◆ Kaynak Metin:
————
Emsal Mahkeme Kararı İstanbul Bölge Adliye Mahkemesi 13. Hukuk Dairesi 2022/902 E. 2023/306 K. 23.02.2023 T.

Görüntülediğiniz mahkeme kararı henüz kesinleşmemiştir. Yararlı olması amacıyla eklenmiştir.

T.C.
İSTANBUL
BÖLGE ADLİYE MAHKEMESİ
13. HUKUK DAİRESİ
DOSYA NO: 2022/902 Esas
KARAR NO: 2023/306 Karar
T Ü R K M İ L L E T İ A D I N A
B Ö L G E A D L İ Y E M A H K E M E S İ K A R A R I
İNCELENEN KARARIN
MAHKEMESİ: İSTANBUL 4. ASLİYE TİCARET MAHKEMESİ
NUMARASI: 2021/334 Esas – 2021/660 Karar
TARİHİ: 12/10/2021
DAVA: Menfi Tespit
KARAR TARİHİ: 23/02/2023
İlk derece Mahkemesinde yapılan inceleme sonucunda verilen karara karşı istinaf kanun yoluna başvurulmuş olmakla dava dosyası incelendi:
TARAFLARIN İDDİA VE SAVUNMASININ ÖZETİ: Davacı vekili dava dilekçesinde özetle, davalı şirket ile müvekkili şirket arasında 27.05.2016 tarihli, “…’nın işletme hakkına sahip olduğu “… Mah. … Sok. No:… Tuzla / İstanbul” adresinde bulunan …’ dan oluşan aile eğlence tesislerinde; “Acente’ nin ofis, yetkili acente ve alt acenteleri tarafından perakende veya tur paketine dahil olmak üzere bilet satışı yapılarak getirilecek münferit ve toplu müşterilerin faydalandırılması ve tarafların hak ve yükümlülüklerinin belirlenmesine” yönelik yetkili tur operatörü (acentelik) sözleşmesi akdedildiğini, sözleşme gereğince müvekkili şirketin davalı yana herhangi bir borcu bulunmadığı gibi aksine davalının haksız, hukuka ve sözleşmeye aykırılıkları sebebi İle ciddi mağduriyeti ve zararı söz konusu olduğunu, hem icra takibine konu edilen çeklerden kaynaklı hem de henüz icra takibi başlatılmayan çekler sebebi ile müvekkili şirketin borcu bulunmadığını, müvekkili şirket tarafından keşide edilen ve yukarıda keşide tarihi, vadesi, numarası ve bedeli belirtilen icra takibine konulmuş 8 adet çek yönünden müvekkili şirketin herhangi bir borcunun olmadığının tespiti ve sözleşmelere aykırılık sebebi ile müvekkili şirketin nakit ve çek olarak ödediği bedellerden ve uğradığı zararlarların şimdilik 1.000,00-TL’sinin tahsili talep ve dava etmiştir. Davalı vekilinin cevap dilekçesi sunmadığı görülmüştür.
————
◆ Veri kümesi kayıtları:
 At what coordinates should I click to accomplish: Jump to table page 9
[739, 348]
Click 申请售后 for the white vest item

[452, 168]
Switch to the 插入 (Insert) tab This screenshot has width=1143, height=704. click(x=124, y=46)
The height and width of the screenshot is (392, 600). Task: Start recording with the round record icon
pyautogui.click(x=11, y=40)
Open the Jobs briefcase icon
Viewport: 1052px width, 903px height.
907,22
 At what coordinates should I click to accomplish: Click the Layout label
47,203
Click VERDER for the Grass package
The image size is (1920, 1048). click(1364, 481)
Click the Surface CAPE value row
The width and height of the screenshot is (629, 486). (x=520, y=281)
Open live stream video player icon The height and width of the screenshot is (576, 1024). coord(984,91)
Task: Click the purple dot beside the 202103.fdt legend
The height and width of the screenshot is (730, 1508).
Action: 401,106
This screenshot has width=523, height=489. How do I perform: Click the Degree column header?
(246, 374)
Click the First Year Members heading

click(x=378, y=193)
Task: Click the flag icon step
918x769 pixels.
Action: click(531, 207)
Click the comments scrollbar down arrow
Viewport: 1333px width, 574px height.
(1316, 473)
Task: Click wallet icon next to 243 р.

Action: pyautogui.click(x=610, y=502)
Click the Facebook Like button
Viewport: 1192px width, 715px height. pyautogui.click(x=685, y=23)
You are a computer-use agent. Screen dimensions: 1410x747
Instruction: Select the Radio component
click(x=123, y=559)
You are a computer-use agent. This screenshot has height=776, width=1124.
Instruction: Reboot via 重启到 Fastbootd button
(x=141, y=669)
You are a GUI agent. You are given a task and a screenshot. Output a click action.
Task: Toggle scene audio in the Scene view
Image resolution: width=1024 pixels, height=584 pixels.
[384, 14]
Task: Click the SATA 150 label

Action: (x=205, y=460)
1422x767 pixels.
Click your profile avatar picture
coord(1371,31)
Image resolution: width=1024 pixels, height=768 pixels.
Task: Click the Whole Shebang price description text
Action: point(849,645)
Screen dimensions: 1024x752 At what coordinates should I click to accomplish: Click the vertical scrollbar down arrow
————
◆ Görevler:
A – Mahkeme kararında geçen esas ve karar numaralarının tamamı hangileridir?
B – Mahkeme kararını son cümlesinden sonra kaldığı yerden sürdürebilir misiniz?
Kayıtlar, mahkeme kararından ayrı, bağımsız bir malzemedir.

◆ Cevaplar:
A –
- 2022/902 Esas (İstanbul Bölge Adliye Mahkemesi 13. Hukuk Dairesi)
- 2023/306 Karar (İstanbul Bölge Adliye Mahkemesi 13. Hukuk Dairesi)
- 2021/334 Esas (İstanbul 4. Asliye Ticaret Mahkemesi)
- 2021/660 Karar (İstanbul 4. Asliye Ticaret Mahkemesi)

B –
İLK DERECE MAHKEMESİNİN KARARININ ÖZETİ: İlk Derece Mahkemesi 12/10/2021 tarih 2021/334 Esas – 2021/660 Karar sayılı kararında; “Mahkememizin 05/10/2021 tarihli duruşmasına katılan davalı vekili beyanında, derdestlik itirazında bulunduğu, bunun üzerine İstanbul 21 ATM nin 2021/508 esas sayılı dosyasının celbeldildiği, dava dosyası incelendiğinde, 11/09/2019 tarihinde davacı, davalı ve dava konusunun aynı olduğu, Mahkemece arabuluculuk dava şartından dolayı davanın reddine karar verildiği, ancak İstanbul Bölge Adliye Mahkemesi 14. Hukuk Dairesinin 01/07/2021 tarihli kaldırma kararı ile bu kararın kaldırıldığı, dosyanın 2021/508 esas sayılı dosyası olarak yargılama devam edildiği ve halen derdest olduğu anlaşılmakla, Dava Şartları başlıklı HMK’nın 114/1-ı bendinde yer alan “Aynı davanın, daha önceden açılmış ve hâlen görülmekte olmaması” hükmü gereğince iş bu davanın derdestlik nedeni ile usulden reddine karar verilerek aşağıdaki şekilde hüküm kurulmuştur. “gerekçesi ile, Davanın derdestlik nedeni ile usulden reddine, karar verilmiş ve karara karşı davacı vekili tarafından istinaf başvurusunda bulunulmuştur.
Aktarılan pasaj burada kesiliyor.